**** Supplied information ****
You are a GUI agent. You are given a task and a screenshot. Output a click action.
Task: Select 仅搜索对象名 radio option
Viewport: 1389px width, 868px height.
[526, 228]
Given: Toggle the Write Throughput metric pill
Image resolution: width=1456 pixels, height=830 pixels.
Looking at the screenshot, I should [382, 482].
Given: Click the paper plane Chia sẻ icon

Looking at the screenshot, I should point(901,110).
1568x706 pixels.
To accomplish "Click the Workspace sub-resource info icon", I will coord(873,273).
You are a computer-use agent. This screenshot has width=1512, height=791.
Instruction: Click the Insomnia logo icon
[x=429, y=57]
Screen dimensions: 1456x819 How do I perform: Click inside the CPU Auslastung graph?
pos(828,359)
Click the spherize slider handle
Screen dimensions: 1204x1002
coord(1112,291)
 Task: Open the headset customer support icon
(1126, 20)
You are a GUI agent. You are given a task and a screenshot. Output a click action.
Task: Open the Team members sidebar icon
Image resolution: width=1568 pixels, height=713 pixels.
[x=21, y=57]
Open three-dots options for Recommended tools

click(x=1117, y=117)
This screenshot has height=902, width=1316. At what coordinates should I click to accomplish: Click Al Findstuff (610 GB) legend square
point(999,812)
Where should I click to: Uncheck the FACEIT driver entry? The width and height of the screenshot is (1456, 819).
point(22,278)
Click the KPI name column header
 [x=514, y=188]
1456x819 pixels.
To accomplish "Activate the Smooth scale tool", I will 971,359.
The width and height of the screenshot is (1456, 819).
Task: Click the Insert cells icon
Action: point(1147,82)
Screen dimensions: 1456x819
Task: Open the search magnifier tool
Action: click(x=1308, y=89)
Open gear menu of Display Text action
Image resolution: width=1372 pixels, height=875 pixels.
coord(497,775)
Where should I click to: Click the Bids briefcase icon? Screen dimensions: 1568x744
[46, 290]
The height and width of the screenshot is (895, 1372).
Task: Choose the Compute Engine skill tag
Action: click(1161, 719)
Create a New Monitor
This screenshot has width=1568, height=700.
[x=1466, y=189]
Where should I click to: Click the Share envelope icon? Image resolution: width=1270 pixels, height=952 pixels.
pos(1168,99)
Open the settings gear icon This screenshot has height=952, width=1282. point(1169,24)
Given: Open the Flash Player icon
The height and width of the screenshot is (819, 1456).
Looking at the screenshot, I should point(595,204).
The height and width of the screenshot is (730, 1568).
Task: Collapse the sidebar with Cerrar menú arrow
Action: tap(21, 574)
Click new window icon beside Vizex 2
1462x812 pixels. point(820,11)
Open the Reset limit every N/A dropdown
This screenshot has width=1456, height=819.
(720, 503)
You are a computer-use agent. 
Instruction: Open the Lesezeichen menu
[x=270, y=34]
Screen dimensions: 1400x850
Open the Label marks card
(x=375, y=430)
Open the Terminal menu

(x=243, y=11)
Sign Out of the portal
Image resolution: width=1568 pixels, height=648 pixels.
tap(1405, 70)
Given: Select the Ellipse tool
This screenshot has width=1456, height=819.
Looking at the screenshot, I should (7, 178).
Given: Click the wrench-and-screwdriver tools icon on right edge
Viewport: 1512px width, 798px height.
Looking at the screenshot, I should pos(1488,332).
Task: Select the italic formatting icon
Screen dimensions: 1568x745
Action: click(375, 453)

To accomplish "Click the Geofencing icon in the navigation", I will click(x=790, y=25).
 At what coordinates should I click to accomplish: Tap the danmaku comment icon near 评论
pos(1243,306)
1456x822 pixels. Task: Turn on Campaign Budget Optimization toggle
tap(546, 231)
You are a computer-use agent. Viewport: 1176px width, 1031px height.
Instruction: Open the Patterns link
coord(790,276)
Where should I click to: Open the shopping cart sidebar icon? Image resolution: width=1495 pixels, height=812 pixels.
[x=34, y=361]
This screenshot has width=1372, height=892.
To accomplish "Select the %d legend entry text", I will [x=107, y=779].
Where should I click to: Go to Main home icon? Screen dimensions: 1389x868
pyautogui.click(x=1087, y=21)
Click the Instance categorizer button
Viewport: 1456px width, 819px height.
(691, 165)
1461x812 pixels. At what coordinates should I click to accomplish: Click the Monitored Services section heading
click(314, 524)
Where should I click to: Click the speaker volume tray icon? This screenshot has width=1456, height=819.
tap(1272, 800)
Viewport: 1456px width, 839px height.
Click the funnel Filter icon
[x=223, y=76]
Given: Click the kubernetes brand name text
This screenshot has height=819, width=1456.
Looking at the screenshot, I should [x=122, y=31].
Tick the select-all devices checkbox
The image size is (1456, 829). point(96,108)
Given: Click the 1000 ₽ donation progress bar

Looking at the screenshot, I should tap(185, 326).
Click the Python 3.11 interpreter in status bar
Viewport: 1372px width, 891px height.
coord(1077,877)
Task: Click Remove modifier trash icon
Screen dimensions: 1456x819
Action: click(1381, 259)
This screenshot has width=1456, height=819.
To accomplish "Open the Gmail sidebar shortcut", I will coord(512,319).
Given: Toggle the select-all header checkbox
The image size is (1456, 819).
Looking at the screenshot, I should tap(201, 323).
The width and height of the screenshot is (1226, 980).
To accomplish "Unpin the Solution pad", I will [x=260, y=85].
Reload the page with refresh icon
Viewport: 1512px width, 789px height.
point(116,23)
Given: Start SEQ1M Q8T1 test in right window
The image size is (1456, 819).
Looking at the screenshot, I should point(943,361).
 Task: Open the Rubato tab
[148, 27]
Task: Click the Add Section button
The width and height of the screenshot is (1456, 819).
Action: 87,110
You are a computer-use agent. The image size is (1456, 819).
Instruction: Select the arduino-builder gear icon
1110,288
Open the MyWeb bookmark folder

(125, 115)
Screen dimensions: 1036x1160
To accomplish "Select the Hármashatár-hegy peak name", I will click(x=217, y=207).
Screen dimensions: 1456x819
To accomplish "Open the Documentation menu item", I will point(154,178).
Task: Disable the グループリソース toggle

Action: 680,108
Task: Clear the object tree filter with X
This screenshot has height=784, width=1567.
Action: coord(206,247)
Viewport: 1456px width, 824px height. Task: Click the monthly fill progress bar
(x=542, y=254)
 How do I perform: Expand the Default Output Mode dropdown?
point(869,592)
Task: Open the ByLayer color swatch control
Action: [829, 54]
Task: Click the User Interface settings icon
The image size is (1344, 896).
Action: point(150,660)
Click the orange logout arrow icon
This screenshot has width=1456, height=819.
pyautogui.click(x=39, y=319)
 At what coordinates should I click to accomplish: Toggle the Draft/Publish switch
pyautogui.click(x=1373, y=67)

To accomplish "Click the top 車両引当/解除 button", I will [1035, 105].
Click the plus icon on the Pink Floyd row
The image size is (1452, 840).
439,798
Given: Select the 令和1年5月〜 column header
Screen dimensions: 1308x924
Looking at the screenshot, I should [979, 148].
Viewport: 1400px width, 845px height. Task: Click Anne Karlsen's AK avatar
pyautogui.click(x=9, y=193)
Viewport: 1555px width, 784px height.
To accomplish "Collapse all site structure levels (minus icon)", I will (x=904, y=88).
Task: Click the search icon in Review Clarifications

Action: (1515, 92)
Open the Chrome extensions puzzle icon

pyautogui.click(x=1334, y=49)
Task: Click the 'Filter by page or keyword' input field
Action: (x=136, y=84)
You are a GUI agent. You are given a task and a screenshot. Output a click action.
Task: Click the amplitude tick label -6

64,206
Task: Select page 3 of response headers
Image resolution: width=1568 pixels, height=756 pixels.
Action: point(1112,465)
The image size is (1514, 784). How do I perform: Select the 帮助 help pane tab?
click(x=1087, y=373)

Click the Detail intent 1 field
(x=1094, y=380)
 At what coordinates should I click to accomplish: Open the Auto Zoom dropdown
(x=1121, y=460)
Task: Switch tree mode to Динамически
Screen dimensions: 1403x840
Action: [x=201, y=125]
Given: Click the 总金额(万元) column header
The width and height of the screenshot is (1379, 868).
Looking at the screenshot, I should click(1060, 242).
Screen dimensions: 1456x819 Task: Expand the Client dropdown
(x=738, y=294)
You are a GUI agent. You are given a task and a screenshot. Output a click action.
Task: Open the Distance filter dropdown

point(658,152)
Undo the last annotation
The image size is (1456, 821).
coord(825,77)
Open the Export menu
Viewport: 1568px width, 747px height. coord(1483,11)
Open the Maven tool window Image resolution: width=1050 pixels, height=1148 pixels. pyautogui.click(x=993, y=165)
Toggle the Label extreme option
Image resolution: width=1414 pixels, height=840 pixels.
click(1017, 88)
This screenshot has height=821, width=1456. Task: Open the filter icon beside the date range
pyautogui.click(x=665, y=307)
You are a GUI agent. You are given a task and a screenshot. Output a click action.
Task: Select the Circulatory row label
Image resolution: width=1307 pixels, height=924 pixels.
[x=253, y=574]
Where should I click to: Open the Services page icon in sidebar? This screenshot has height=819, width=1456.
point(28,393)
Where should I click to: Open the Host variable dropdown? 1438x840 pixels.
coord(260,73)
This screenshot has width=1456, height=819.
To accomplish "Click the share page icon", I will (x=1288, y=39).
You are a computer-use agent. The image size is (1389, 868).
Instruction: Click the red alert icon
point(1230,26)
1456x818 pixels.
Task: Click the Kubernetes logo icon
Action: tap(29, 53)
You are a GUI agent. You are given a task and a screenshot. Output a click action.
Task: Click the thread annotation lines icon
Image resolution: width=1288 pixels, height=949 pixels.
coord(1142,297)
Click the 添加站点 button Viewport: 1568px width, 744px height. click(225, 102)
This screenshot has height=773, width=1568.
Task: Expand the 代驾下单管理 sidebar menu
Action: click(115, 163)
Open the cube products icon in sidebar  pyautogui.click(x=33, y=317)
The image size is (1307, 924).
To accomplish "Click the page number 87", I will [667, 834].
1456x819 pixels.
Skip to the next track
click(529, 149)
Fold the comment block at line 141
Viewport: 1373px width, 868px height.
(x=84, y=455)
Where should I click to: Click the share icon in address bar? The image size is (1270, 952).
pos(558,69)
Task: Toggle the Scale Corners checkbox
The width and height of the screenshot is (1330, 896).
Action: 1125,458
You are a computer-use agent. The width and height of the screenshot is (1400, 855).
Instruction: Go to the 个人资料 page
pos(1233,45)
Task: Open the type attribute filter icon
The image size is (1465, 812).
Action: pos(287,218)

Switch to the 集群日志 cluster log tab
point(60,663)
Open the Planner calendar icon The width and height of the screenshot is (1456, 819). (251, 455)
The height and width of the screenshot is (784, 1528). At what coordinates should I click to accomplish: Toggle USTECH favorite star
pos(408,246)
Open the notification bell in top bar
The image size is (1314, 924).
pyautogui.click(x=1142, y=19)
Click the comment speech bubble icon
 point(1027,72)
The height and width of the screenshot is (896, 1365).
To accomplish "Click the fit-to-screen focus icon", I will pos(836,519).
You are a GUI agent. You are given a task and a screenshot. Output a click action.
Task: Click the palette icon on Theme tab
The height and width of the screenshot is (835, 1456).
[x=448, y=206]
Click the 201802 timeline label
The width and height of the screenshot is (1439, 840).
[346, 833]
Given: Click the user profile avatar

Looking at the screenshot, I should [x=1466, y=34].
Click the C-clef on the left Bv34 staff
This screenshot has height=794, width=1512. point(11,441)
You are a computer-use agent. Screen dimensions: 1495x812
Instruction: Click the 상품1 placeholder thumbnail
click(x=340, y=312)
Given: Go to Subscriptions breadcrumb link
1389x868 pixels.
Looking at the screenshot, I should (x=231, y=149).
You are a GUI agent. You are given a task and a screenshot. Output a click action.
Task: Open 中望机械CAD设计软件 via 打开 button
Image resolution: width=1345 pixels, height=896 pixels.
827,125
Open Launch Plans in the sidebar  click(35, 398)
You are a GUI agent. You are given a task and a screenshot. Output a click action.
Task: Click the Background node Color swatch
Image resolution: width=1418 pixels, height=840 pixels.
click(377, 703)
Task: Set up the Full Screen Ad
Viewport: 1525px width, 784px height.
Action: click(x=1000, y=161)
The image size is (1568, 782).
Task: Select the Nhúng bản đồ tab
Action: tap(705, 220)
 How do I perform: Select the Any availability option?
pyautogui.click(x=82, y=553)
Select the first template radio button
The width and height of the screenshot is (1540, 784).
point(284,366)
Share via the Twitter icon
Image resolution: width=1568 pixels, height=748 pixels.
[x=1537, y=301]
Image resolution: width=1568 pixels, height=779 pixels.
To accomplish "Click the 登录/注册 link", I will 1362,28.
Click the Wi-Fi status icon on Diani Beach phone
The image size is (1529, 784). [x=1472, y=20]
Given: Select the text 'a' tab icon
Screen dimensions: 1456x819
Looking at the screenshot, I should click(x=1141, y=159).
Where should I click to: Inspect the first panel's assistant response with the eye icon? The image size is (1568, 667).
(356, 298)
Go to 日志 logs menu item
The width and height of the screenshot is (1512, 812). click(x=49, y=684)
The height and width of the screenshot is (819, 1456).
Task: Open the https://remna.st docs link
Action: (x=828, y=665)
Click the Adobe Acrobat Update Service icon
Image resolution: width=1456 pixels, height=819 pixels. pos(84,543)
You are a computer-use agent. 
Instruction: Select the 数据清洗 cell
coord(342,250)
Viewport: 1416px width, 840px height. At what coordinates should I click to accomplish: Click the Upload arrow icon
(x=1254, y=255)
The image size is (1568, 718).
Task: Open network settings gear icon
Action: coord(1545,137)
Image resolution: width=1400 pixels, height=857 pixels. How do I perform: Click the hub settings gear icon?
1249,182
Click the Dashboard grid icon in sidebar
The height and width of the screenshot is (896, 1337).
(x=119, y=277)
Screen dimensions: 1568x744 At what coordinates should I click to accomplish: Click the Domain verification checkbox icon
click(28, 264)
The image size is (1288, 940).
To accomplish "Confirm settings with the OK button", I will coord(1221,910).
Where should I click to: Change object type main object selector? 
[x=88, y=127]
****
# Problem statement
From the records above, report the count of lines containing "right" and nothing more.

# Written answer
2